** Opening Information provided block **

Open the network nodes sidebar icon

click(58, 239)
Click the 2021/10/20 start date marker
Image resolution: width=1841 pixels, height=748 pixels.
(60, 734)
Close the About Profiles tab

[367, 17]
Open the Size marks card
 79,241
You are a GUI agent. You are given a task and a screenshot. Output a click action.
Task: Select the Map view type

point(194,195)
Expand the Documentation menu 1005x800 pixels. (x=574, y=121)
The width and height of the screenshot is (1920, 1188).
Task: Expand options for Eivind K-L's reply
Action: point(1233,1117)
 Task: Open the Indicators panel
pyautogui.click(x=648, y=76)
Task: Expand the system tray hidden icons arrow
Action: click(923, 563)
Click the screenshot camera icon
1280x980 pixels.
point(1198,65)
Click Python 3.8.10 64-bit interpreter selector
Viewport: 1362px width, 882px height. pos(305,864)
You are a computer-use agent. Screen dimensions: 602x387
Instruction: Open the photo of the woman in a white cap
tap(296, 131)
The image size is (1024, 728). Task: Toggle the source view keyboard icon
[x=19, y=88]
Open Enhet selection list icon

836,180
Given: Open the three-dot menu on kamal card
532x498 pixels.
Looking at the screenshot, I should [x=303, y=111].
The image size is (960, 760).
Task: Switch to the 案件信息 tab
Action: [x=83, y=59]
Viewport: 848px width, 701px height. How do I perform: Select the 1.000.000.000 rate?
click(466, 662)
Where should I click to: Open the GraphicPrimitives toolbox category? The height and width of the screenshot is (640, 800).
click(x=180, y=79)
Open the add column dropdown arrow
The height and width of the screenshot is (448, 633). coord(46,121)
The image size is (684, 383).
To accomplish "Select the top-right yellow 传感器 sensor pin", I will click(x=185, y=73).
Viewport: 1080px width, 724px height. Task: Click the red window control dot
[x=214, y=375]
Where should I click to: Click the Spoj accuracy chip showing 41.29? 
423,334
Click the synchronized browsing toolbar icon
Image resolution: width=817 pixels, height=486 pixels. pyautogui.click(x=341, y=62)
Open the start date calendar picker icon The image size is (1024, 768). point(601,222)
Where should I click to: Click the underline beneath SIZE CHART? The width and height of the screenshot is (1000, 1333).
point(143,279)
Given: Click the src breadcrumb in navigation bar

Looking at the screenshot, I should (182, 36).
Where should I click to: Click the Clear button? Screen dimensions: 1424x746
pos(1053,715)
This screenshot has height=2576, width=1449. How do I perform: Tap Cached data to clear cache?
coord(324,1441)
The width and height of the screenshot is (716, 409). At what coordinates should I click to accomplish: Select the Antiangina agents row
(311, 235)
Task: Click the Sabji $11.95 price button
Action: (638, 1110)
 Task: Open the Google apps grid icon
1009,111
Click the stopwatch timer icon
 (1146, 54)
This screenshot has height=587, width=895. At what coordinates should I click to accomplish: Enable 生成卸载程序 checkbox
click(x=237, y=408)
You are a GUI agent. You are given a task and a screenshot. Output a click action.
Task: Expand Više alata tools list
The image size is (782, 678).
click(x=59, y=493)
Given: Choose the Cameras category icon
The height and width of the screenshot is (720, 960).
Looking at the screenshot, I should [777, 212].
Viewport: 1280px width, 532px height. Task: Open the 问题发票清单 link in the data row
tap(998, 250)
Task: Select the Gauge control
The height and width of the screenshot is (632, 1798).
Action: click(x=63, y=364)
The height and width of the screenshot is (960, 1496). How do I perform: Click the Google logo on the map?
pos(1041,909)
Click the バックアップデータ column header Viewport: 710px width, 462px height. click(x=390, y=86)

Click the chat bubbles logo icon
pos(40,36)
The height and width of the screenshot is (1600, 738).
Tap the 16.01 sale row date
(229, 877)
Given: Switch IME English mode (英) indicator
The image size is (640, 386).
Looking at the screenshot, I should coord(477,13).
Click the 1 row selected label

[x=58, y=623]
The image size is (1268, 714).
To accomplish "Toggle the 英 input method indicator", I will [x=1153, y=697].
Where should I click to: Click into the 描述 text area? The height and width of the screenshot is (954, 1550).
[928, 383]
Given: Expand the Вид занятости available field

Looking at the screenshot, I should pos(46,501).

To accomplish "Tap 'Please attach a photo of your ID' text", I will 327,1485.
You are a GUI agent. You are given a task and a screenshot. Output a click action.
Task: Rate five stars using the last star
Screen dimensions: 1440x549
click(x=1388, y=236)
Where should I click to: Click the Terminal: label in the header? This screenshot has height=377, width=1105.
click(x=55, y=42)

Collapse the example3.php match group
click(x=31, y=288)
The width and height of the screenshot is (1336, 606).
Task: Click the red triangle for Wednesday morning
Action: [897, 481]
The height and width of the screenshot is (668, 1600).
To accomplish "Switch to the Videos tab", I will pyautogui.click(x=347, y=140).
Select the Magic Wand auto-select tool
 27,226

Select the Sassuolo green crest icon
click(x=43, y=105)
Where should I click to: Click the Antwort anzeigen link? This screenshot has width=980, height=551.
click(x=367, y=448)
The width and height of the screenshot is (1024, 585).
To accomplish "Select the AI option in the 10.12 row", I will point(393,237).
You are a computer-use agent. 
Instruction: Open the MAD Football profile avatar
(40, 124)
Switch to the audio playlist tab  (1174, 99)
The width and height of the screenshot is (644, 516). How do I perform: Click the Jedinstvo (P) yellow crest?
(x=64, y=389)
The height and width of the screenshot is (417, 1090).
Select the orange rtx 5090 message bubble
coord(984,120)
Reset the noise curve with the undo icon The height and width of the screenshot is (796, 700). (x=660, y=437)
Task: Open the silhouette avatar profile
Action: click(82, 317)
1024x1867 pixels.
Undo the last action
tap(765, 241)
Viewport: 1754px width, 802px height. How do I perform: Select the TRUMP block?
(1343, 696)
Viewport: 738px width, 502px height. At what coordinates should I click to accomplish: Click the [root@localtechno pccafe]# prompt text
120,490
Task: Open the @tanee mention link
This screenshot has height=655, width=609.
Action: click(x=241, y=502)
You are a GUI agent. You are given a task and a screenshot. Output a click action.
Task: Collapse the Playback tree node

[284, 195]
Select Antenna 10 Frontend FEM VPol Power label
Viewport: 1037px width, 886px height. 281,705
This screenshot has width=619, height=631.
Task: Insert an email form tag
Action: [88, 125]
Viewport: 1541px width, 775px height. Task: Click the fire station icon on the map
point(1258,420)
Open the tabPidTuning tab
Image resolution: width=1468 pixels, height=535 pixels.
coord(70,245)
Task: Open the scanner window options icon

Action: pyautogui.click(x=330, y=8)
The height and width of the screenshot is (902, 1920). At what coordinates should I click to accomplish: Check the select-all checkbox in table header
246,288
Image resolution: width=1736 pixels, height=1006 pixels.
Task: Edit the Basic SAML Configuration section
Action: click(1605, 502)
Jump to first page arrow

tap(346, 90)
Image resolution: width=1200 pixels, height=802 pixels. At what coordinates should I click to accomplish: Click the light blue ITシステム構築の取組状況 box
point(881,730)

** Closing Information provided block **

(Work item):
Produce a faithful copy of all the material above.

(Output of the task):
Open the network nodes sidebar icon

click(58, 239)
Click the 2021/10/20 start date marker
Image resolution: width=1841 pixels, height=748 pixels.
(60, 734)
Close the About Profiles tab

[367, 17]
Open the Size marks card
 79,241
You are a GUI agent. You are given a task and a screenshot. Output a click action.
Task: Select the Map view type

point(194,195)
Expand the Documentation menu 1005x800 pixels. (x=574, y=121)
The width and height of the screenshot is (1920, 1188).
Task: Expand options for Eivind K-L's reply
Action: point(1233,1117)
 Task: Open the Indicators panel
pyautogui.click(x=648, y=76)
Task: Expand the system tray hidden icons arrow
Action: click(923, 563)
Click the screenshot camera icon
1280x980 pixels.
point(1198,65)
Click Python 3.8.10 64-bit interpreter selector
Viewport: 1362px width, 882px height. pos(305,864)
You are a computer-use agent. Screen dimensions: 602x387
Instruction: Open the photo of the woman in a white cap
tap(296, 131)
The image size is (1024, 728). Task: Toggle the source view keyboard icon
[x=19, y=88]
Open Enhet selection list icon

836,180
Given: Open the three-dot menu on kamal card
532x498 pixels.
Looking at the screenshot, I should [x=303, y=111].
The image size is (960, 760).
Task: Switch to the 案件信息 tab
Action: [x=83, y=59]
Viewport: 848px width, 701px height. How do I perform: Select the 1.000.000.000 rate?
click(466, 662)
Where should I click to: Open the GraphicPrimitives toolbox category? The height and width of the screenshot is (640, 800).
click(x=180, y=79)
Open the add column dropdown arrow
The height and width of the screenshot is (448, 633). coord(46,121)
The image size is (684, 383).
To accomplish "Select the top-right yellow 传感器 sensor pin", I will click(x=185, y=73).
Viewport: 1080px width, 724px height. Task: Click the red window control dot
[x=214, y=375]
Where should I click to: Click the Spoj accuracy chip showing 41.29? 
423,334
Click the synchronized browsing toolbar icon
Image resolution: width=817 pixels, height=486 pixels. pyautogui.click(x=341, y=62)
Open the start date calendar picker icon The image size is (1024, 768). point(601,222)
Where should I click to: Click the underline beneath SIZE CHART? The width and height of the screenshot is (1000, 1333).
point(143,279)
Given: Click the src breadcrumb in navigation bar

Looking at the screenshot, I should (182, 36).
Where should I click to: Click the Clear button? Screen dimensions: 1424x746
pos(1053,715)
This screenshot has height=2576, width=1449. How do I perform: Tap Cached data to clear cache?
coord(324,1441)
The width and height of the screenshot is (716, 409). At what coordinates should I click to accomplish: Select the Antiangina agents row
(311, 235)
Task: Click the Sabji $11.95 price button
Action: (638, 1110)
 Task: Open the Google apps grid icon
1009,111
Click the stopwatch timer icon
 (1146, 54)
This screenshot has height=587, width=895. At what coordinates should I click to accomplish: Enable 生成卸载程序 checkbox
click(x=237, y=408)
You are a GUI agent. You are given a task and a screenshot. Output a click action.
Task: Expand Više alata tools list
The image size is (782, 678).
click(x=59, y=493)
Given: Choose the Cameras category icon
The height and width of the screenshot is (720, 960).
Looking at the screenshot, I should [777, 212].
Viewport: 1280px width, 532px height. Task: Open the 问题发票清单 link in the data row
tap(998, 250)
Task: Select the Gauge control
The height and width of the screenshot is (632, 1798).
Action: click(x=63, y=364)
The height and width of the screenshot is (960, 1496). How do I perform: Click the Google logo on the map?
pos(1041,909)
Click the バックアップデータ column header Viewport: 710px width, 462px height. click(x=390, y=86)

Click the chat bubbles logo icon
pos(40,36)
The height and width of the screenshot is (1600, 738).
Tap the 16.01 sale row date
(229, 877)
Given: Switch IME English mode (英) indicator
The image size is (640, 386).
Looking at the screenshot, I should coord(477,13).
Click the 1 row selected label

[x=58, y=623]
The image size is (1268, 714).
To accomplish "Toggle the 英 input method indicator", I will [x=1153, y=697].
Where should I click to: Click into the 描述 text area? The height and width of the screenshot is (954, 1550).
[928, 383]
Given: Expand the Вид занятости available field

Looking at the screenshot, I should pos(46,501).

To accomplish "Tap 'Please attach a photo of your ID' text", I will 327,1485.
You are a GUI agent. You are given a task and a screenshot. Output a click action.
Task: Rate five stars using the last star
Screen dimensions: 1440x549
click(x=1388, y=236)
Where should I click to: Click the Terminal: label in the header? This screenshot has height=377, width=1105.
click(x=55, y=42)

Collapse the example3.php match group
click(x=31, y=288)
The width and height of the screenshot is (1336, 606).
Task: Click the red triangle for Wednesday morning
Action: [897, 481]
The height and width of the screenshot is (668, 1600).
To accomplish "Switch to the Videos tab", I will pyautogui.click(x=347, y=140).
Select the Magic Wand auto-select tool
 27,226

Select the Sassuolo green crest icon
click(x=43, y=105)
Where should I click to: Click the Antwort anzeigen link? This screenshot has width=980, height=551.
click(x=367, y=448)
The width and height of the screenshot is (1024, 585).
To accomplish "Select the AI option in the 10.12 row", I will point(393,237).
You are a computer-use agent. 
Instruction: Open the MAD Football profile avatar
(40, 124)
Switch to the audio playlist tab  (1174, 99)
The width and height of the screenshot is (644, 516). How do I perform: Click the Jedinstvo (P) yellow crest?
(x=64, y=389)
The height and width of the screenshot is (417, 1090).
Select the orange rtx 5090 message bubble
coord(984,120)
Reset the noise curve with the undo icon The height and width of the screenshot is (796, 700). (x=660, y=437)
Task: Open the silhouette avatar profile
Action: click(82, 317)
1024x1867 pixels.
Undo the last action
tap(765, 241)
Viewport: 1754px width, 802px height. How do I perform: Select the TRUMP block?
(1343, 696)
Viewport: 738px width, 502px height. At what coordinates should I click to accomplish: Click the [root@localtechno pccafe]# prompt text
120,490
Task: Open the @tanee mention link
This screenshot has height=655, width=609.
Action: click(x=241, y=502)
You are a GUI agent. You are given a task and a screenshot. Output a click action.
Task: Collapse the Playback tree node

[284, 195]
Select Antenna 10 Frontend FEM VPol Power label
Viewport: 1037px width, 886px height. 281,705
This screenshot has width=619, height=631.
Task: Insert an email form tag
Action: [88, 125]
Viewport: 1541px width, 775px height. Task: Click the fire station icon on the map
point(1258,420)
Open the tabPidTuning tab
Image resolution: width=1468 pixels, height=535 pixels.
coord(70,245)
Task: Open the scanner window options icon

Action: pyautogui.click(x=330, y=8)
The height and width of the screenshot is (902, 1920). At what coordinates should I click to accomplish: Check the select-all checkbox in table header
246,288
Image resolution: width=1736 pixels, height=1006 pixels.
Task: Edit the Basic SAML Configuration section
Action: click(1605, 502)
Jump to first page arrow

tap(346, 90)
Image resolution: width=1200 pixels, height=802 pixels. At what coordinates should I click to accomplish: Click the light blue ITシステム構築の取組状況 box
point(881,730)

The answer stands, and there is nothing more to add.